# Your instructions
Repeat all entries below exactly as shown.

[Dataset entries]
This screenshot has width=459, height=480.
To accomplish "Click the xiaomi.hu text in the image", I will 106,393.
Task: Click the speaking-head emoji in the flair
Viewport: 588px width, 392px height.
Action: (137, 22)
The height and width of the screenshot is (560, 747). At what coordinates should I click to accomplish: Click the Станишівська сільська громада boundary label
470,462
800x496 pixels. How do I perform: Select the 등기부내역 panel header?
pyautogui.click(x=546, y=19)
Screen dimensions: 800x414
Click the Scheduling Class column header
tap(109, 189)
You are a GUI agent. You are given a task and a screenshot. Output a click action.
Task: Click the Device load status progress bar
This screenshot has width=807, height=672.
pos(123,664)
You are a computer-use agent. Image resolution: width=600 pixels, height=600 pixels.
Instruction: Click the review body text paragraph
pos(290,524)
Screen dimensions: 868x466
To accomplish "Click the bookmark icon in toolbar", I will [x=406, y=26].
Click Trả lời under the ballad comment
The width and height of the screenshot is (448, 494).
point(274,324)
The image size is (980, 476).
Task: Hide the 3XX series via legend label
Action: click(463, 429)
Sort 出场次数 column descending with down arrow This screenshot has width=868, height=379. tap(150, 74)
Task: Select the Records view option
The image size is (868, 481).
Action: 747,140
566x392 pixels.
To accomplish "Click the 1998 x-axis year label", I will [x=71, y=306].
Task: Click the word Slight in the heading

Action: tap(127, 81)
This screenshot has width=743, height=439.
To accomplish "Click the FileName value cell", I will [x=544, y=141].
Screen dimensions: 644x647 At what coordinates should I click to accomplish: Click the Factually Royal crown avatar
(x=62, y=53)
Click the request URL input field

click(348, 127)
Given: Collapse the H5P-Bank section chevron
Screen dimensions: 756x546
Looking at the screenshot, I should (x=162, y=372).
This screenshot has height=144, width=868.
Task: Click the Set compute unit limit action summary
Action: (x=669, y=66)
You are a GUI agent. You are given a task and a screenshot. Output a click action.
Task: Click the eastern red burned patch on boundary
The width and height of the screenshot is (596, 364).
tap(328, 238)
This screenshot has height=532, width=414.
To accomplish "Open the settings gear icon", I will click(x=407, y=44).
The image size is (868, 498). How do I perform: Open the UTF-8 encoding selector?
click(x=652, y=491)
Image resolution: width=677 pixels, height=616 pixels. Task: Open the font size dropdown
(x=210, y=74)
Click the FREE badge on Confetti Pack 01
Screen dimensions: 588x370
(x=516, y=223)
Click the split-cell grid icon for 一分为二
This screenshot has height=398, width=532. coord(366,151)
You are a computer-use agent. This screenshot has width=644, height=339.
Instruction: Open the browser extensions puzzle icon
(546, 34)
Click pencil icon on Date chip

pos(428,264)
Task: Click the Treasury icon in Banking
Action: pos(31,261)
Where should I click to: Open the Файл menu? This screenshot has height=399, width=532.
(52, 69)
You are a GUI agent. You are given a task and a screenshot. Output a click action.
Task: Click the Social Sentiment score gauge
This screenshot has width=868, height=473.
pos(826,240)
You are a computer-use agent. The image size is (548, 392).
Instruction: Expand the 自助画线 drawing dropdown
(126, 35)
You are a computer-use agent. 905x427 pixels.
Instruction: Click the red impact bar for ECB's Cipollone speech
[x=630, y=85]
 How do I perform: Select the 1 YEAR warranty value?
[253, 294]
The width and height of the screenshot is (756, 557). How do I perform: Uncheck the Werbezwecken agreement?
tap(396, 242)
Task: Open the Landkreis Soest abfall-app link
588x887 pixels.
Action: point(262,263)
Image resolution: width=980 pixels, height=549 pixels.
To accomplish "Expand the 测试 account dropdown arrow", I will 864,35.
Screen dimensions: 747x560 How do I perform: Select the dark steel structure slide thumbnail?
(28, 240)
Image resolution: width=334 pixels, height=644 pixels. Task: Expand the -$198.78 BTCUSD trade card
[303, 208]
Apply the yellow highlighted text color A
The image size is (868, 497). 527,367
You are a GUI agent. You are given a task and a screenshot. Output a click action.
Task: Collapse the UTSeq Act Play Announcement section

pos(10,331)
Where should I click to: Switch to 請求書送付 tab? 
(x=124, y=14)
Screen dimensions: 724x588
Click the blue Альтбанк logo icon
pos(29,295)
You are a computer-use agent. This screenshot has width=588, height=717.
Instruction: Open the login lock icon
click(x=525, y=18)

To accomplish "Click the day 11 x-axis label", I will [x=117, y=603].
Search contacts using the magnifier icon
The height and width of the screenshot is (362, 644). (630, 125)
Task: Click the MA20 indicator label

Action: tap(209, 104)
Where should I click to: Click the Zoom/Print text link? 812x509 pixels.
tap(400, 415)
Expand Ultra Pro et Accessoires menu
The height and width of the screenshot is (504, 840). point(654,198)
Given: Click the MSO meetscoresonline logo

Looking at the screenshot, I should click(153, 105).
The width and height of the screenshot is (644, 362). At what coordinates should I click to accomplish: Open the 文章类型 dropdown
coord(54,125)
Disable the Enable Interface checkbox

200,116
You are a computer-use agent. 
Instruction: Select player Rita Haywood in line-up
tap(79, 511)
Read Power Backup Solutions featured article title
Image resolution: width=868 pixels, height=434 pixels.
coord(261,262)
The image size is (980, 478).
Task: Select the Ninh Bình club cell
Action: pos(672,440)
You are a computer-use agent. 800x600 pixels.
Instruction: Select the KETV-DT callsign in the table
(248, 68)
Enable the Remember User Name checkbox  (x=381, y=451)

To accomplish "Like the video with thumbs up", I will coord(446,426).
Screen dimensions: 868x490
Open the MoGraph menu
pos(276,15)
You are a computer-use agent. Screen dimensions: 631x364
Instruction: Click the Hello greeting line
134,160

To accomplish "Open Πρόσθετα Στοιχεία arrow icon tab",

# Output of the exercise
This screenshot has width=459, height=480.
To accomplish "Click the xiaomi.hu text in the image", I will 106,393.
Task: Click the speaking-head emoji in the flair
Viewport: 588px width, 392px height.
Action: (137, 22)
The height and width of the screenshot is (560, 747). At what coordinates should I click to accomplish: Click the Станишівська сільська громада boundary label
470,462
800x496 pixels. How do I perform: Select the 등기부내역 panel header?
pyautogui.click(x=546, y=19)
Screen dimensions: 800x414
Click the Scheduling Class column header
tap(109, 189)
You are a GUI agent. You are given a task and a screenshot. Output a click action.
Task: Click the Device load status progress bar
This screenshot has width=807, height=672.
pos(123,664)
You are a computer-use agent. Image resolution: width=600 pixels, height=600 pixels.
Instruction: Click the review body text paragraph
pos(290,524)
Screen dimensions: 868x466
To accomplish "Click the bookmark icon in toolbar", I will [x=406, y=26].
Click Trả lời under the ballad comment
The width and height of the screenshot is (448, 494).
point(274,324)
The image size is (980, 476).
Task: Hide the 3XX series via legend label
Action: click(463, 429)
Sort 出场次数 column descending with down arrow This screenshot has width=868, height=379. tap(150, 74)
Task: Select the Records view option
The image size is (868, 481).
Action: 747,140
566x392 pixels.
To accomplish "Click the 1998 x-axis year label", I will [x=71, y=306].
Task: Click the word Slight in the heading

Action: tap(127, 81)
This screenshot has width=743, height=439.
To accomplish "Click the FileName value cell", I will [x=544, y=141].
Screen dimensions: 644x647 At what coordinates should I click to accomplish: Click the Factually Royal crown avatar
(x=62, y=53)
Click the request URL input field

click(348, 127)
Given: Collapse the H5P-Bank section chevron
Screen dimensions: 756x546
Looking at the screenshot, I should (x=162, y=372).
This screenshot has height=144, width=868.
Task: Click the Set compute unit limit action summary
Action: (x=669, y=66)
You are a GUI agent. You are given a task and a screenshot. Output a click action.
Task: Click the eastern red burned patch on boundary
The width and height of the screenshot is (596, 364).
tap(328, 238)
This screenshot has height=532, width=414.
To accomplish "Open the settings gear icon", I will click(x=407, y=44).
The image size is (868, 498). How do I perform: Open the UTF-8 encoding selector?
click(x=652, y=491)
Image resolution: width=677 pixels, height=616 pixels. Task: Open the font size dropdown
(x=210, y=74)
Click the FREE badge on Confetti Pack 01
Screen dimensions: 588x370
(x=516, y=223)
Click the split-cell grid icon for 一分为二
This screenshot has height=398, width=532. coord(366,151)
You are a computer-use agent. This screenshot has width=644, height=339.
Instruction: Open the browser extensions puzzle icon
(546, 34)
Click pencil icon on Date chip

pos(428,264)
Task: Click the Treasury icon in Banking
Action: pos(31,261)
Where should I click to: Open the Файл menu? This screenshot has height=399, width=532.
(52, 69)
You are a GUI agent. You are given a task and a screenshot. Output a click action.
Task: Click the Social Sentiment score gauge
This screenshot has width=868, height=473.
pos(826,240)
You are a computer-use agent. The image size is (548, 392).
Instruction: Expand the 自助画线 drawing dropdown
(126, 35)
You are a computer-use agent. 905x427 pixels.
Instruction: Click the red impact bar for ECB's Cipollone speech
[x=630, y=85]
 How do I perform: Select the 1 YEAR warranty value?
[253, 294]
The width and height of the screenshot is (756, 557). How do I perform: Uncheck the Werbezwecken agreement?
tap(396, 242)
Task: Open the Landkreis Soest abfall-app link
588x887 pixels.
Action: point(262,263)
Image resolution: width=980 pixels, height=549 pixels.
To accomplish "Expand the 测试 account dropdown arrow", I will 864,35.
Screen dimensions: 747x560 How do I perform: Select the dark steel structure slide thumbnail?
(28, 240)
Image resolution: width=334 pixels, height=644 pixels. Task: Expand the -$198.78 BTCUSD trade card
[303, 208]
Apply the yellow highlighted text color A
The image size is (868, 497). 527,367
You are a GUI agent. You are given a task and a screenshot. Output a click action.
Task: Collapse the UTSeq Act Play Announcement section

pos(10,331)
Where should I click to: Switch to 請求書送付 tab? 
(x=124, y=14)
Screen dimensions: 724x588
Click the blue Альтбанк logo icon
pos(29,295)
You are a computer-use agent. This screenshot has width=588, height=717.
Instruction: Open the login lock icon
click(x=525, y=18)

To accomplish "Click the day 11 x-axis label", I will [x=117, y=603].
Search contacts using the magnifier icon
The height and width of the screenshot is (362, 644). (630, 125)
Task: Click the MA20 indicator label

Action: tap(209, 104)
Where should I click to: Click the Zoom/Print text link? 812x509 pixels.
tap(400, 415)
Expand Ultra Pro et Accessoires menu
The height and width of the screenshot is (504, 840). point(654,198)
Given: Click the MSO meetscoresonline logo

Looking at the screenshot, I should click(153, 105).
The width and height of the screenshot is (644, 362). At what coordinates should I click to accomplish: Open the 文章类型 dropdown
coord(54,125)
Disable the Enable Interface checkbox

200,116
You are a computer-use agent. 
Instruction: Select player Rita Haywood in line-up
tap(79, 511)
Read Power Backup Solutions featured article title
Image resolution: width=868 pixels, height=434 pixels.
coord(261,262)
The image size is (980, 478).
Task: Select the Ninh Bình club cell
Action: pos(672,440)
You are a computer-use agent. 800x600 pixels.
Instruction: Select the KETV-DT callsign in the table
(248, 68)
Enable the Remember User Name checkbox  (x=381, y=451)

To accomplish "Like the video with thumbs up", I will coord(446,426).
Screen dimensions: 868x490
Open the MoGraph menu
pos(276,15)
You are a computer-use agent. Screen dimensions: 631x364
Instruction: Click the Hello greeting line
134,160

To accomplish "Open Πρόσθετα Στοιχεία arrow icon tab",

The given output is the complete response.